Cause-related marketing campaigns have been in the news this last week in the States.
Much of the coverage was prompted by the Ad Age
article (registration required) that estimated that perhaps $18 million has been generated by the RED campaign while perhaps $100 million has been spent promoting it. Bobby Shriver, the cofounder of RED disputes both figures, but hasn’t provided new ones. Maybe he’ll save that for the Cause Marketing Forum
coming up May 17 in New York City.
I’m not going to rehash the numbers or try to mitigate damage. Plenty of people have already trod that sodden ground. But there is one element common to all the news coverage I’ve seen with which I’m in complete agreement… namely, the need for greater transparency.

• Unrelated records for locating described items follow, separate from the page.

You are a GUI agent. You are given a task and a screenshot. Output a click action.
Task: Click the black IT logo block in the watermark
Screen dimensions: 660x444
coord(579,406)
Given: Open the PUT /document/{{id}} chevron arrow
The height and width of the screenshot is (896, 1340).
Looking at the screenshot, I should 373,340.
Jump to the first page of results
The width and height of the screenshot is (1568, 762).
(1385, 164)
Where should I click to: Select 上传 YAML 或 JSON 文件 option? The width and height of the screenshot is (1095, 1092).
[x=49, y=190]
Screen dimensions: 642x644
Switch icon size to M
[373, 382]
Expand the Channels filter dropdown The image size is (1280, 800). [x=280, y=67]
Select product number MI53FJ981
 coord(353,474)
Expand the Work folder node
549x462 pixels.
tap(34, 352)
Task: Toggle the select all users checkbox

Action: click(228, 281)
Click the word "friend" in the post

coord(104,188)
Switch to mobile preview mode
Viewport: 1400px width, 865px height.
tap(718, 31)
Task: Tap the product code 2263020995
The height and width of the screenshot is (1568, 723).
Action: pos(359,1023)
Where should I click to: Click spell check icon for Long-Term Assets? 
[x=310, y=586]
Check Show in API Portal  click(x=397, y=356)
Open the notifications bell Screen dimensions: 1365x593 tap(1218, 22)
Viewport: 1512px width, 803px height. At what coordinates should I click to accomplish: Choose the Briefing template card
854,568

Here’s how they put it in the Christian Science Monitor and Newsweek:
The subhead in the Christian Science Monitor
article dated March 12 reads; “Companies spent $1.34 billion on ‘cause-related marketing’ last year in the US, but critics cite a lack of transparency.”
The March 14 Newsweek article
, “Does Shopping for a Good Cause Really Help?” cites Ben Davis, “maybe Red is a concept overreached,” says Davis. “I think they’ve lost the faith of the broad sector of the cause-market, and the reaction to [my] very small site has shown that.” Davis, a San Francisco marketer, created a series of Red parodies on display at buylesscrap.org
. [In the interest of full disclosure, I was quoted in this Newsweek piece, too.]
As cause marketers we could circle the wagons and get defensive. That was my first impulse. But what we really need to do is listen closely to what is being said. We need to a better job of being transparent. We have to banish from our language the phrase “a portion of the proceeds,” or any of the myriad and equivocal variations.
I know, I know. There are legitimate reasons for being nonspecific.
But unless and until we excise all the weasel-words from the offering language in our cause-related marketing campaigns, we cause marketers deserve all the bad publicity we get.
For charities that means that you have to insist that the amount of the donation be transparent to the end-user in your sponsorship contracts and agreements.
If you’re an agency, you have to warn all parties about the PR dangers of obfuscating. Otherwise, forget Ad Age, Newsweek or the Christian Science Monitor, more likely outfits like this one
will out your client’s penny-pinching.
For sponsors it means if you have to offer a donation with real appeal. If you can’t, well, then, call your agency and charity partner(s) and figure out something else. Cause marketing is only one way to collaborate with charities.
Unless we nip this in the bud, this bit of bad publicity could turn into anti-cause marketing tipping point.